◆ TASK TO COMPLETE ◆
Everything from the first line of the material below through the line containing "Image resolution: width=1188" is to be printed exactly, and nothing more.

◆ EXTRACTED MATERIAL ◆
+ + +

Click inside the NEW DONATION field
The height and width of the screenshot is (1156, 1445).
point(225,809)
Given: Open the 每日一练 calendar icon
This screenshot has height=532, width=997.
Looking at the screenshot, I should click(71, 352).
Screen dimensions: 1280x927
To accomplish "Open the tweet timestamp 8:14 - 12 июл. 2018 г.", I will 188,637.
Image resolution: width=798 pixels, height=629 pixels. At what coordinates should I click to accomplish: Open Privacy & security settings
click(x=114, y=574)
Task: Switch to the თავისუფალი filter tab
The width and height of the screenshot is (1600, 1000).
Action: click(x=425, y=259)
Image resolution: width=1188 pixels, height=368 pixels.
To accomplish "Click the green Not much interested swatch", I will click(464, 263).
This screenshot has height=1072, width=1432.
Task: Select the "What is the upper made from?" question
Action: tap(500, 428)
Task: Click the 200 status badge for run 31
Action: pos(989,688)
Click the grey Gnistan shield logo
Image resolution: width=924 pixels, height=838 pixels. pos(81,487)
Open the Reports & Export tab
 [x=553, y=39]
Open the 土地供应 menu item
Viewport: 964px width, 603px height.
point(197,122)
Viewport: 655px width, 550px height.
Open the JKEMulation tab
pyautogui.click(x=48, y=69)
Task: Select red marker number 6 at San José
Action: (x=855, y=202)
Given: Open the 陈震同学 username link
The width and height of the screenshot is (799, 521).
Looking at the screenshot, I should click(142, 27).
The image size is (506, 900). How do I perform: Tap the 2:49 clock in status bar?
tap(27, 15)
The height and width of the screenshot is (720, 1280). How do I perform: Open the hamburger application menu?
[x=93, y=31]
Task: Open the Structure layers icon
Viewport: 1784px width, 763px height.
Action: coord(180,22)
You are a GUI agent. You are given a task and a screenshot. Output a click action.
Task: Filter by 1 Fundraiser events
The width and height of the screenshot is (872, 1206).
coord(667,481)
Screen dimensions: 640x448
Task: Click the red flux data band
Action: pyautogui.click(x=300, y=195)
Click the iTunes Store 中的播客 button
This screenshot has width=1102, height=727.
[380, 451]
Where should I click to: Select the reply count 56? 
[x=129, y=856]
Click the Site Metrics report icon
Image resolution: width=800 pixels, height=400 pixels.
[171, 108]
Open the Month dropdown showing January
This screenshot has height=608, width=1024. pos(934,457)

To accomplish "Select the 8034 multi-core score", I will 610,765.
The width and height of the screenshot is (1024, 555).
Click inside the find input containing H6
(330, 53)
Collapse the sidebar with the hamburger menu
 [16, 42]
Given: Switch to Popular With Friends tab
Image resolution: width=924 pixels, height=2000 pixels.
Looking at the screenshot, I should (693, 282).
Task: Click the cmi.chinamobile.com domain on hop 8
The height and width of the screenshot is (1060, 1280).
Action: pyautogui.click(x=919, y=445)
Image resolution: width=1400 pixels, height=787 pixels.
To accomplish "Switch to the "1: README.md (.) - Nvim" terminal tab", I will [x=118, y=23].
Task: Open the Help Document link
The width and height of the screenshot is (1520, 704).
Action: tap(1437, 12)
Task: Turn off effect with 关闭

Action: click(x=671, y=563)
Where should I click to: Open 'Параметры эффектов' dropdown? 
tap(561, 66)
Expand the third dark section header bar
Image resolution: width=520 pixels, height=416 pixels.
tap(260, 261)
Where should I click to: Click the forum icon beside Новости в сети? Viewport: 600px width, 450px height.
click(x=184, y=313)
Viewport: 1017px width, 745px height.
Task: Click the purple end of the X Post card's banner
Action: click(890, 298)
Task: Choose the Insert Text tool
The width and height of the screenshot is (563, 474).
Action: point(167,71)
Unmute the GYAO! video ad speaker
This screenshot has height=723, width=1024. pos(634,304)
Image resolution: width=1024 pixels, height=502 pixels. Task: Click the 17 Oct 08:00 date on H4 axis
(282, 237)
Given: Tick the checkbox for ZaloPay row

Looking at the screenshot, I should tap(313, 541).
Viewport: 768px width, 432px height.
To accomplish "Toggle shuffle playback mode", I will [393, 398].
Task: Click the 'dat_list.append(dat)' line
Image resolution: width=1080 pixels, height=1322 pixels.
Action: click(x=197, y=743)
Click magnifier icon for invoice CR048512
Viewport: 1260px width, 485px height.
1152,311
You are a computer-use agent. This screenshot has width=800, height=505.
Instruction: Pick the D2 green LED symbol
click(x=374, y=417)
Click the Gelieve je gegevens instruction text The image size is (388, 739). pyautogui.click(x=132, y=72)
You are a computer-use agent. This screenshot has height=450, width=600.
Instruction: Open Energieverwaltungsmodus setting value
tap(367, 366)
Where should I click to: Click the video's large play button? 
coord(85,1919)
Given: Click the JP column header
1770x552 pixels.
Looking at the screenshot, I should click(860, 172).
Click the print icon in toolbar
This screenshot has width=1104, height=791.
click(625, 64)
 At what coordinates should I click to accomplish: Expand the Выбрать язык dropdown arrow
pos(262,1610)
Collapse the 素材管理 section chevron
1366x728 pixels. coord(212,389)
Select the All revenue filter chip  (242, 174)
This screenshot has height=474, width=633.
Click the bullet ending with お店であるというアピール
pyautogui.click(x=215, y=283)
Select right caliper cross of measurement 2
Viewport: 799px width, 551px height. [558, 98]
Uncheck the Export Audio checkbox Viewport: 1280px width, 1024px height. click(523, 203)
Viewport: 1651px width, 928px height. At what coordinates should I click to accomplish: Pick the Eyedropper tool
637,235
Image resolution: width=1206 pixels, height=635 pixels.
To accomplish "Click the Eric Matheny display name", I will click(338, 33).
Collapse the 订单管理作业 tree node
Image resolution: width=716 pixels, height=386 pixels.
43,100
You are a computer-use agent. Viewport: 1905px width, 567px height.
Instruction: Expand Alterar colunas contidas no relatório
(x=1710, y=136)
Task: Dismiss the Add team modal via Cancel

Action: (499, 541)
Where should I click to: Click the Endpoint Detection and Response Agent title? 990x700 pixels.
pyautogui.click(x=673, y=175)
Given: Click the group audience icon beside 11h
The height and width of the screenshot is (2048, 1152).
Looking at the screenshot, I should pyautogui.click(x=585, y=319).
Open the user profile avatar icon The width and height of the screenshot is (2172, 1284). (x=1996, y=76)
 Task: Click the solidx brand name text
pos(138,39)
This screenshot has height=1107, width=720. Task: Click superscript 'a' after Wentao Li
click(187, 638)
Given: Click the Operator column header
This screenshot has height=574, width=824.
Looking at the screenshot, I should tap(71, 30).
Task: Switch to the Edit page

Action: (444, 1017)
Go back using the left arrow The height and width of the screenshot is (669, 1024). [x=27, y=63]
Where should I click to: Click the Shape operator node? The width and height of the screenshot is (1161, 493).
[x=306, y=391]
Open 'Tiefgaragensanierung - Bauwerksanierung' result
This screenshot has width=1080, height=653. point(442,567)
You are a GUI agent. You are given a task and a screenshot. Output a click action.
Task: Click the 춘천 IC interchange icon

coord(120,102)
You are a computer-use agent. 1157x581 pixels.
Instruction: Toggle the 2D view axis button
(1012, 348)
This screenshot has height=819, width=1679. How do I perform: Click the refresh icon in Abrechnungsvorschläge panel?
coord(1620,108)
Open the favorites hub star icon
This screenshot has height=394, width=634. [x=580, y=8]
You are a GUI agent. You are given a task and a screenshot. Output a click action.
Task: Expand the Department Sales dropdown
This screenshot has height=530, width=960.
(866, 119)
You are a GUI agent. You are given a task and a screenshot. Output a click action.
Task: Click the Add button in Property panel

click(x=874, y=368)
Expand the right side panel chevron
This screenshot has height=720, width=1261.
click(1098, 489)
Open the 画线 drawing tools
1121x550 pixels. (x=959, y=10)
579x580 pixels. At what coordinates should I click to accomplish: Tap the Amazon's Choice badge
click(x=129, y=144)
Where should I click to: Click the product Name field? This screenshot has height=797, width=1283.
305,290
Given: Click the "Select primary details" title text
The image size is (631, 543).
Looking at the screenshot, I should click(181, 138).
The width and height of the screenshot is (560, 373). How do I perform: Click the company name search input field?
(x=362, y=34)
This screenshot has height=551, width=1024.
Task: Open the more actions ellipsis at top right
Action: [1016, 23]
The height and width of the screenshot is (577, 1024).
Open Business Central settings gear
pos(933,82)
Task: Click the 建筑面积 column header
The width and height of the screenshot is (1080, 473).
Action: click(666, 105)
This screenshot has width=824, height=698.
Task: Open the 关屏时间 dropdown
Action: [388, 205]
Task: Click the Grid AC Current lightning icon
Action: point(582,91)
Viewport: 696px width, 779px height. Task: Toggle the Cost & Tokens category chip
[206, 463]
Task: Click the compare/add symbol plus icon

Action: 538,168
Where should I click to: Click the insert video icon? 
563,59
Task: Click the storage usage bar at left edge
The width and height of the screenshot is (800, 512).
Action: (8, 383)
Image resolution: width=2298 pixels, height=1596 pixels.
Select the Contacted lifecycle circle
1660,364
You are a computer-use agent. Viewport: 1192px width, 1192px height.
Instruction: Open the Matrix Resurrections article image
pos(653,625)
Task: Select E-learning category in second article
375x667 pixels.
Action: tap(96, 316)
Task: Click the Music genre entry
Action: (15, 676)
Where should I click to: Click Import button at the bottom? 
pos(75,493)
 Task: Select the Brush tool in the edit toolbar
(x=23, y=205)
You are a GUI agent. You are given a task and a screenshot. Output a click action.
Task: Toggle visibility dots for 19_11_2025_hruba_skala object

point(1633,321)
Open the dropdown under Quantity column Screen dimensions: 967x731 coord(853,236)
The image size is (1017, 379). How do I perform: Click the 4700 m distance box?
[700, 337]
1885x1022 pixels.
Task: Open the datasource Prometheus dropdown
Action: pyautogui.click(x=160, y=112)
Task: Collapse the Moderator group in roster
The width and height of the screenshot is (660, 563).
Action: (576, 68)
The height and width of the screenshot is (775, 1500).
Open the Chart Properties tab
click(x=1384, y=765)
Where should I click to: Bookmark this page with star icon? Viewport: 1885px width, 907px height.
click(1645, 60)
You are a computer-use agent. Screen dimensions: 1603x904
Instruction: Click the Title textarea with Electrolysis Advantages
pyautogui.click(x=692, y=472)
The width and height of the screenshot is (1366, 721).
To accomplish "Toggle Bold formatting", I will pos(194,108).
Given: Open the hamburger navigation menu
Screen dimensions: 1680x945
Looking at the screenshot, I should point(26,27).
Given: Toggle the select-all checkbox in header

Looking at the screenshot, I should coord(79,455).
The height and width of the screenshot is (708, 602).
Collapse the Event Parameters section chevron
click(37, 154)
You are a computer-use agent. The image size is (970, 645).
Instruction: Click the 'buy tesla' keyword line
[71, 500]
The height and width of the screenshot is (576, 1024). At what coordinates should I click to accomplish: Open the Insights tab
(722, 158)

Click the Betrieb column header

+ + +

◆ WRITTEN ANSWER ◆
Click inside the NEW DONATION field
The height and width of the screenshot is (1156, 1445).
point(225,809)
Given: Open the 每日一练 calendar icon
This screenshot has height=532, width=997.
Looking at the screenshot, I should click(71, 352).
Screen dimensions: 1280x927
To accomplish "Open the tweet timestamp 8:14 - 12 июл. 2018 г.", I will 188,637.
Image resolution: width=798 pixels, height=629 pixels. At what coordinates should I click to accomplish: Open Privacy & security settings
click(x=114, y=574)
Task: Switch to the თავისუფალი filter tab
The width and height of the screenshot is (1600, 1000).
Action: click(x=425, y=259)
Image resolution: width=1188 pixels, height=368 pixels.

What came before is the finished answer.